Gut-Liver Metabolic Interactions: Implications for Diet, Pollutants, and Cancer
The gut microbiome is a powerful biochemical engine, capable of transforming dietary compounds and environmental pollutants in ways that shape human health. These microbial activities can alter the toxicity or bioavailability of compounds, contributing to cancers such as colorectal cancer in adults and leukemia in children. Environmental pollutants and diet can modify gut microbial activity, sometimes enhancing harmful effects or disrupting protective metabolism.
Our lab combines metabolomics, microbiology, and molecular toxicology to understand how gut microbes interact with the human host and influence cancer development. We use Untargeted metabolomics, in vitro bacterial cultures, Pre clinical models models, and human sample analysis to map microbial and host co-metabolism, identify key metabolites, and evaluate their impact on tumor growth and progression.
Key research approaches include:
- Metabolomic Mapping of Microbial and Host Co-metabolism: Investigating how gut bacteria and liver enzymes transform pollutants and dietary compounds.
- Metabolite Identification and Toxicity Assessment: Detecting microbial-derived metabolites using untargeted metabolomics and assessing their carcinogenic potential.
- Multi-omics Integration: Combining genomics, proteomics, and metabolomics to uncover mechanisms linking microbial metabolism to cancer.
Our ultimate goal is to uncover microbial-metabolite signatures linked to cancer, identify biomarkers for early detection, and guide strategies for cancer prevention and therapy.
Figure 1: Overview of the study design to investigate gut microbiome interactions with pollutants in carcinogenesis
Differential Microbial-Metabolite Effects Across Colorectal cancer subsites
Colorectal cancer (CRC) is highly heterogeneous, with tumors from different colon subsites (cecum, sigmoid, rectum) showing distinct microbiomes, metabolites, molecular features, and clinical behavior. Environmental pollutants and diet influence CRC risk differently across these subsites, highlighting the role of local microenvironments.
Our lab studies how gut microbial metabolism of diet and pollutants drives these subsite-specific effects. Using untargeted metabolomics, shotgun metagenomics, CRC cell lines, organoids, and human cohorts, we identify microbial-derived metabolites and species that modulate tumor biology. Co-culture models reveal how gut bacteria interact with tumors to influence carcinogenesis.
CRC tumors also differ in metastatic behavior, with left- and right-sided tumors showing distinct liver metastasis patterns and outcomes. By integrating metabolomics and microbiome profiling, organoids, and functional assays, we aim to uncover links between diet, pollutants, microbiome, tumor subsite, and metastasis, identify predictive biomarkers, and guide personalized CRC prevention and therapy.
Metabolomics Technology & Novel Metabolite Discovery
Our lab builds advanced metabolomics platforms and computational tools to improve sensitivity, normalization, and metabolite identification. We have established large-scale metabolomics pipelines capable of processing thousands of samples with rigorous QC-based normalization and batch-effect correction. A major focus is the discovery of microbial and host-derived conjugated metabolites that traditional workflows often miss. By combining analytical chemistry, machine-learning–guided annotation, and extensive microbial metabolite libraries, we aim to rapidly identify both known and novel metabolites. These innovations will deepen understanding of gut microbiome–host interactions, pollutant and dietary transformation, and metabolic drivers of cancer.
Metabolomics for Newborn Screening & Early-Life Disease Detection
Current newborn screening (NBS) identifies infants at risk for metabolic disorders using targeted metabolite panels. While effective, these panels capture only a small fraction of the newborn metabolome and can generate false positives, offering limited insight into early disease biology.

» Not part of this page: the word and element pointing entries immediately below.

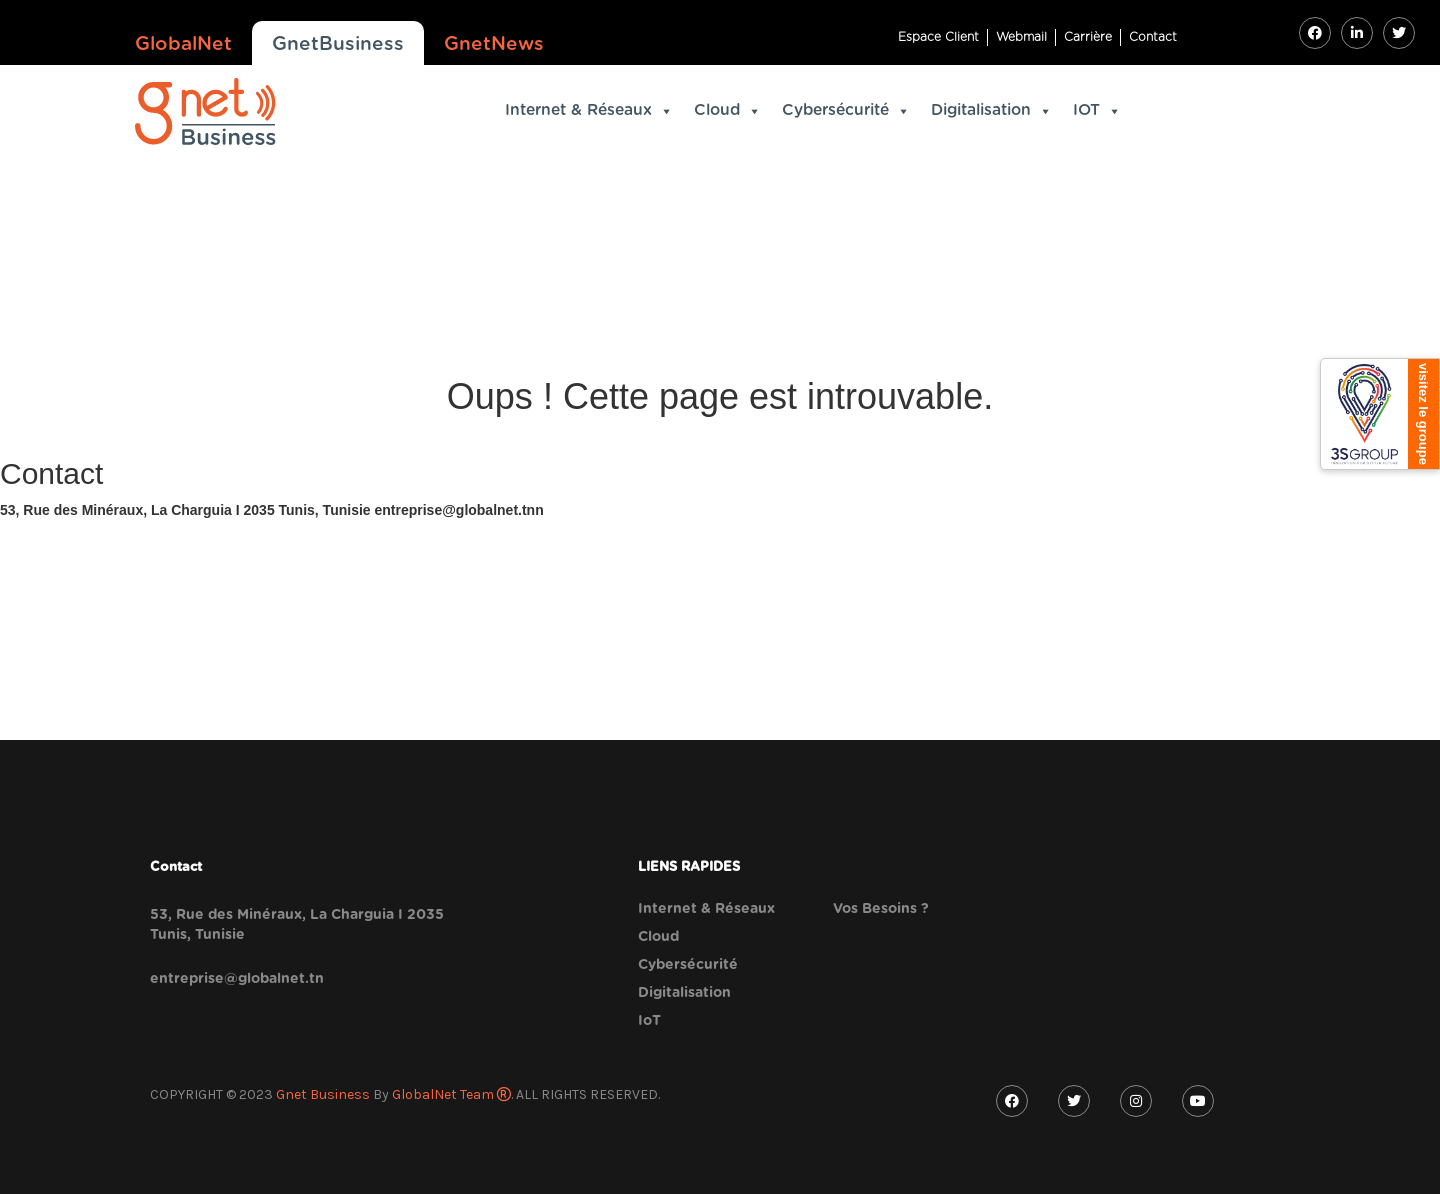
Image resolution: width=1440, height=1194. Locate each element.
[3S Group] (1380, 414)
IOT (1097, 111)
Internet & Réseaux (589, 111)
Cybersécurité (846, 111)
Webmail (1021, 37)
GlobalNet (183, 44)
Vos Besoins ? (881, 909)
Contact (1153, 37)
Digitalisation (992, 111)
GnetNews (494, 44)
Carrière (1088, 37)
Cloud (728, 111)
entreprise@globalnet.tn (237, 979)
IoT (649, 1021)
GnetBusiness (338, 44)
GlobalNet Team (451, 1094)
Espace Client (938, 37)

We apply untargeted metabolomics to measure hundreds to thousands of metabolites simultaneously, providing a comprehensive view of metabolic activity at birth. This approach helps distinguish true positives from false positives, uncover novel disease-associated pathways, and enhance the accuracy and biological relevance of NBS.
By integrating untargeted metabolomics with existing markers, we aim to identify new biomarkers, refine risk prediction, and map early-life metabolic pathways, paving the way for a more informative, accurate, and biologically grounded newborn screening framework.